My ex-hospital's ER tried to solve this problem by starting a unit specifically for this kind of thing; kind of an urgent care within the ER, I guess you'd say. It was located adjacent to the ER (the patients went through the same triage as everyone else) and the ER nurses and docs rotated through the unit.

It was a dismal failure because patients were refusing to be seen there. They were indignant at being triaged to the urgent care area and demanding to be treated in the "real" ER. The concept was great. Too bad it never worked out...

Specializes in ER/Trauma.

Wait! ERs are the "safety net" ?

News to me! I never knew that was their function/job-profile!

cheers,

Specializes in Vents, Telemetry, Home Care, Home infusion.

My ex-hospital's ER tried to solve this problem by starting a unit specifically for this kind of thing; kind of an urgent care within the ER, I guess you'd say. It was located adjacent to the ER (the patients went through the same triage as everyone else) and the ER nurses and docs rotated through the unit.

It was a dismal failure because patients were refusing to be seen there. They were indignant at being triaged to the urgent care area and demanding to be treated in the "real" ER. The concept was great. Too bad it never worked out...

"Urgent Care" just needed the right name to impress: FAST TRACK ER

Both DS and I waited 5 hrs to be seen post triage with our first kidney stones...almost on the floor due to pain, had patients tell the triage RN to take us first---still ambulances rolled in.

As homecare RN, whenever I call with pt issue needs to be seen within 24hrs, get "send em to the ER" . Appointment times with specialist: 3-4 months. Many PCP 3-4 wks. Some PCP I can NEVER get through phone system to inform doc of homecare admission. Some things gotta change.

"Urgent Care" just needed the right name to impress: FAST TRACK ER
No kidding. Make 'em think they are special. :lol2:
Wait! ERs are the "safety net" ?

News to me! I never knew that was their function/job-profile!

cheers,

Roy, here in LA LA land so many ERs have closed in that last 20 years that it is quite possible for an accident vistim to take a long time to get to the nearest hospital by ambulance during "rush hour" (Actually 7-10:30 am and 3-7:30 pm)

Worse the President told us to just go to the ER.

They miss the "golden hour" and die.

"Urgent Care" just needed the right name to impress: FAST TRACK ER

Both DS and I waited 5 hrs to be seen post triage with our first kidney stones...almost on the floor due to pain, had patients tell the triage RN to take us first---still ambulances rolled in.
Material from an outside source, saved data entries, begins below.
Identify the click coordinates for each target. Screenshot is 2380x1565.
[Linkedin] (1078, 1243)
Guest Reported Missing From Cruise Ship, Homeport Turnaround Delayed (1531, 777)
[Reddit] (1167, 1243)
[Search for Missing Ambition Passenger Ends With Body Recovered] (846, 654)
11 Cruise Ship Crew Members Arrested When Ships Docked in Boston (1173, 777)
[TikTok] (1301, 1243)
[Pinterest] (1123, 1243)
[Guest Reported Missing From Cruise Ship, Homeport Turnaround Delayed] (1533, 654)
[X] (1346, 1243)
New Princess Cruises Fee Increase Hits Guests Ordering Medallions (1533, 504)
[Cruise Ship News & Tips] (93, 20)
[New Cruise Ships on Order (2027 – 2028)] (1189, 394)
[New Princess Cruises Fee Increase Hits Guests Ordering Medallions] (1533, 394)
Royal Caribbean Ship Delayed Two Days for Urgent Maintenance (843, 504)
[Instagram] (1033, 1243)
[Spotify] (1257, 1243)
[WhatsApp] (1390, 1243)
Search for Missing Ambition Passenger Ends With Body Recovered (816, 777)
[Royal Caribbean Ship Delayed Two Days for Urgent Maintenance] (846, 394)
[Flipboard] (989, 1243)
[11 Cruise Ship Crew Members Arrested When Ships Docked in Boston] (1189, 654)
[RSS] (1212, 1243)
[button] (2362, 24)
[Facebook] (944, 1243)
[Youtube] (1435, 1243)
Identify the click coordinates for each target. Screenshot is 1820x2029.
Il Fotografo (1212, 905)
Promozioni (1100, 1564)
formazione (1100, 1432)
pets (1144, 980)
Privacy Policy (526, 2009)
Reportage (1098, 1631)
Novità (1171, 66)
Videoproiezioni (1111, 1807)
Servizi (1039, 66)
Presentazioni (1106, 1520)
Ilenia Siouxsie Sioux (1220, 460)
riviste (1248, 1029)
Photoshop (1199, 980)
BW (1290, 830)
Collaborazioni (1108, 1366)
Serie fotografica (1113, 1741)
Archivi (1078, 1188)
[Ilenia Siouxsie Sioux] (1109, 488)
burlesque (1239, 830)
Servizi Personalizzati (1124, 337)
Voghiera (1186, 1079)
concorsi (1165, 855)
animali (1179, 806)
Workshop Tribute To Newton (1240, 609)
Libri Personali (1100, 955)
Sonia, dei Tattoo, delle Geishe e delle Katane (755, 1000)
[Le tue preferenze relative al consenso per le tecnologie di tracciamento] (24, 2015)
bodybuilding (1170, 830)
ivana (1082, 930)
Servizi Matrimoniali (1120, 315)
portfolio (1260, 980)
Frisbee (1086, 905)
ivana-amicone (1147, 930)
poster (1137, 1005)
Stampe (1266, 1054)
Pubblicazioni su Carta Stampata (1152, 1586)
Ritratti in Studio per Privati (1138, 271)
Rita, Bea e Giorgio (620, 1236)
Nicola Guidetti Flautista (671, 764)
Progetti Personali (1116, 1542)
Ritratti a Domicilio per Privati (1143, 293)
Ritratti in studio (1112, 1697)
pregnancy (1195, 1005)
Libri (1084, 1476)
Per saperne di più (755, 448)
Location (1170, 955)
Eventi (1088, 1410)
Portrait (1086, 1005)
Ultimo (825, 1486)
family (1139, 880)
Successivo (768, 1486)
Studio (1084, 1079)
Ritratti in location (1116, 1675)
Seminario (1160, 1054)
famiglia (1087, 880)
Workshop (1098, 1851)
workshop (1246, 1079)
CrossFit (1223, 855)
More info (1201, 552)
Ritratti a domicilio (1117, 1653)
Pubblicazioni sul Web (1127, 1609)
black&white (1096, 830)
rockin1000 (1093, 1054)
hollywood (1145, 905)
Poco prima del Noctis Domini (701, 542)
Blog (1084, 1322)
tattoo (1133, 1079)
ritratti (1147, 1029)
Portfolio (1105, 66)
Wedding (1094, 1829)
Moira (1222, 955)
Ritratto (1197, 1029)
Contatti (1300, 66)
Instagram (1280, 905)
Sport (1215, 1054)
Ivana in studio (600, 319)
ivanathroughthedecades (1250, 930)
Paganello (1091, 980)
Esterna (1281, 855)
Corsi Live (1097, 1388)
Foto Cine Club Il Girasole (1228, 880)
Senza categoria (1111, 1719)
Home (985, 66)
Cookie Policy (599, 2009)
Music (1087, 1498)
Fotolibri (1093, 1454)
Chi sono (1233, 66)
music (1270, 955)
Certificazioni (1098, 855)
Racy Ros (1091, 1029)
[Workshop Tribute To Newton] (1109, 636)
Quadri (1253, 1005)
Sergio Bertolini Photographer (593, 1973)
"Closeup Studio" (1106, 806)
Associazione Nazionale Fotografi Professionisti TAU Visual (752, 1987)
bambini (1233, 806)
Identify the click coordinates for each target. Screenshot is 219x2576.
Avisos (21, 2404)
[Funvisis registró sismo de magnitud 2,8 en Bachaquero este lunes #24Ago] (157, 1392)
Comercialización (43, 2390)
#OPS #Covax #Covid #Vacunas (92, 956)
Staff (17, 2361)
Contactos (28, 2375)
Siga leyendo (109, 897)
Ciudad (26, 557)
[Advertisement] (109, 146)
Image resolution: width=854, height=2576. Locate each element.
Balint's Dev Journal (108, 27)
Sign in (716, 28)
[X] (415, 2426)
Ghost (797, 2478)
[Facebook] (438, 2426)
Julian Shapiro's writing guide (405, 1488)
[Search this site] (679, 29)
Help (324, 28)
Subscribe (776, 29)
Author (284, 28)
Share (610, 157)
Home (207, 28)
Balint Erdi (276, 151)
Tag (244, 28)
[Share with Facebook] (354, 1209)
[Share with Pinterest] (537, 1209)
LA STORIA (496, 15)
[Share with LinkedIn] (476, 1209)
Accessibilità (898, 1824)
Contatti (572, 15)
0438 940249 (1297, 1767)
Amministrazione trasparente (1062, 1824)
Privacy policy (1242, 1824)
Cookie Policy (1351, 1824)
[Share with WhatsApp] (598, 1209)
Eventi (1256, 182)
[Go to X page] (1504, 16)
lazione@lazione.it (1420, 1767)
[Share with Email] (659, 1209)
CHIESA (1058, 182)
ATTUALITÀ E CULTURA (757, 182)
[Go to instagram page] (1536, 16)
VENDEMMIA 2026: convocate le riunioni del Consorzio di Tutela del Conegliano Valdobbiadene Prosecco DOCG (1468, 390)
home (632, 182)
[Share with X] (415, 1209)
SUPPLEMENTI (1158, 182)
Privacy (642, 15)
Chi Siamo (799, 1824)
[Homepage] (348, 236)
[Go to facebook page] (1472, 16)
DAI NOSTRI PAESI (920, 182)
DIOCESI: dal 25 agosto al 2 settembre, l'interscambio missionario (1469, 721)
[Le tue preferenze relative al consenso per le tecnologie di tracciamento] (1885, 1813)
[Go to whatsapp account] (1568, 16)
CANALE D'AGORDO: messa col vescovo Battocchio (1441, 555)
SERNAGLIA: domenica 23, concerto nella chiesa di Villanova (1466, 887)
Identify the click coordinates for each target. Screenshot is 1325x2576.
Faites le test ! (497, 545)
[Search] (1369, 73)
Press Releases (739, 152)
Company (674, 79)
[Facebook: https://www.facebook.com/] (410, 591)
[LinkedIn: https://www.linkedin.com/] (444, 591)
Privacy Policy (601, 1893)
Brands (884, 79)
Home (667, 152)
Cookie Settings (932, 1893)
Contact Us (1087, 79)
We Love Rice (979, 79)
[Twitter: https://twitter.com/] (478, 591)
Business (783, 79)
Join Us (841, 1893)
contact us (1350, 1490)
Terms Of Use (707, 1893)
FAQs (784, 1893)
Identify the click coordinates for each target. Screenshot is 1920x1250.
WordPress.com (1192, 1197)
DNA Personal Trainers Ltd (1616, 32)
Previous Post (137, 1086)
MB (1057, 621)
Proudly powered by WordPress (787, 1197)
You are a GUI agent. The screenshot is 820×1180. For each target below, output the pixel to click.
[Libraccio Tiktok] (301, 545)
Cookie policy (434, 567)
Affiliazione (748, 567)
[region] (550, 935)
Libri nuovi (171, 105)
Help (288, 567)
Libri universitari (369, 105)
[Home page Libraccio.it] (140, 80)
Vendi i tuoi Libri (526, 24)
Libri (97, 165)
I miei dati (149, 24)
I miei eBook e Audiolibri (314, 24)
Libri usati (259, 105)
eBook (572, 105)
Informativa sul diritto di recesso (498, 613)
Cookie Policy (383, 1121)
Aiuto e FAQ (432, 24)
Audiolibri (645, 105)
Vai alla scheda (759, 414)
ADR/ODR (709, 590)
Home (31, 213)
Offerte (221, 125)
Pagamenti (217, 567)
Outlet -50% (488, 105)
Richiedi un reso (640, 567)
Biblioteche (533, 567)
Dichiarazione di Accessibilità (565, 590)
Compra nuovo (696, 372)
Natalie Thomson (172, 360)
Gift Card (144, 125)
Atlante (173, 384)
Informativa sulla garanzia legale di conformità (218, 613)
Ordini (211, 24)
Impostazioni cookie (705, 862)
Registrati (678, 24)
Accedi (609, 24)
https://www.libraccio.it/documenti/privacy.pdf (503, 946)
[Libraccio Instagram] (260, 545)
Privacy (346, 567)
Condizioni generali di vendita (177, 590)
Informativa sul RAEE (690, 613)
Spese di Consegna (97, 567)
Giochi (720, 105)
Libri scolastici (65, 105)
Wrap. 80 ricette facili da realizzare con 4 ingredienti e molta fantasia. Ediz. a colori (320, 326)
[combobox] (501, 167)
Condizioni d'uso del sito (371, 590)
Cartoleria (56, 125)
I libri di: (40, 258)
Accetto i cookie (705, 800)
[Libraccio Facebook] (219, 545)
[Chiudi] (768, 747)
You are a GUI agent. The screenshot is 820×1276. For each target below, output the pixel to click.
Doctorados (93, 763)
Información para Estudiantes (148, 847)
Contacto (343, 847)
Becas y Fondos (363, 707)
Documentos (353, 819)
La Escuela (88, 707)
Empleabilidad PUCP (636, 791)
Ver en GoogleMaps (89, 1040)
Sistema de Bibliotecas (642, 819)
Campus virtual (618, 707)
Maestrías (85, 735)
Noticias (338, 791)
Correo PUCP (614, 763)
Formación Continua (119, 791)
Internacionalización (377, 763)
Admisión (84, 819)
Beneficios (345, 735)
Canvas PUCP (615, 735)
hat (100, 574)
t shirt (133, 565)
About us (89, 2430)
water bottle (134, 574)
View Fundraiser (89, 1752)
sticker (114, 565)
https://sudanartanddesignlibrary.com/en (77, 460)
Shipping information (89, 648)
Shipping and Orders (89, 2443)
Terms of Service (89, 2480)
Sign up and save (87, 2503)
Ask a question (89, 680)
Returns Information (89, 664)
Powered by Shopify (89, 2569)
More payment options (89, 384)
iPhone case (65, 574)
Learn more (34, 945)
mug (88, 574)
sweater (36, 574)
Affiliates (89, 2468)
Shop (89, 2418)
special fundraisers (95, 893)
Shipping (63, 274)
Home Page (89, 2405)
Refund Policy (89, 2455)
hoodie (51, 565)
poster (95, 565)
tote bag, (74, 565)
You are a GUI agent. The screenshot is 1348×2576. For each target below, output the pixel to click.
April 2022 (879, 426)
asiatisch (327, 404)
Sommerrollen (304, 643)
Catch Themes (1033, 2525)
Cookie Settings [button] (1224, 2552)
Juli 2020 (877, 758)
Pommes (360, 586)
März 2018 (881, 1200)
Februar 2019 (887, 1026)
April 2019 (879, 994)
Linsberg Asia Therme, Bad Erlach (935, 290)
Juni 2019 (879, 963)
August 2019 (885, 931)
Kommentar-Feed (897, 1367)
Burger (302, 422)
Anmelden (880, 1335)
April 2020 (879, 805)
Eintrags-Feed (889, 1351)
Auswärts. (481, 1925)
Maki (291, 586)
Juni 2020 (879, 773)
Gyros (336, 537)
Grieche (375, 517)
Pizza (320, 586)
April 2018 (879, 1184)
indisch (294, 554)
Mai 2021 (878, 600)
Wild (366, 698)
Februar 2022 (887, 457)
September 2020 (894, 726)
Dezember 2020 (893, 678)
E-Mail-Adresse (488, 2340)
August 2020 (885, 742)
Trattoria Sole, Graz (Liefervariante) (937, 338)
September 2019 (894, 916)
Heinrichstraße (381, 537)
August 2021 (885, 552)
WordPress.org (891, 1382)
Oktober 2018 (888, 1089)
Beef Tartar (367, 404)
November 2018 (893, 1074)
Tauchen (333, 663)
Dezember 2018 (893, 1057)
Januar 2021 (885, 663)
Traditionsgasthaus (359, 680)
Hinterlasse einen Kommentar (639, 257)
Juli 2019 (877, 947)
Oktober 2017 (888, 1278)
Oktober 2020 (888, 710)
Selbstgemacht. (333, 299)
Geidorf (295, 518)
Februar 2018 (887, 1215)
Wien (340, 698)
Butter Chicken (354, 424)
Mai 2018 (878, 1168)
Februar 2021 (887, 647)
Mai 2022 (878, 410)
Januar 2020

As homecare RN, whenever I call with pt issue needs to be seen within 24hrs, get "send em to the ER" . Appointment times with specialist: 3-4 months. Many PCP 3-4 wks. Some PCP I can NEVER get through phone system to inform doc of homecare admission. Some things gotta change.

Wow, and some folks say that Canada has long waiting times and their care is universal.
Specializes in Rehab, Med Surg, Home Care.

From what I've been hearing sounds like 75% of the demand is for walk-in, urgent but not emergent care that are staffed, say from about 7A to 11P. I'm not sure what kind of effort it would take to convert the focus of our point-of-care medical services to this (besides A LOT of public education anad some financial dis-incentives to using ER services) but seems like it would be a lot more efficient and cost-effective.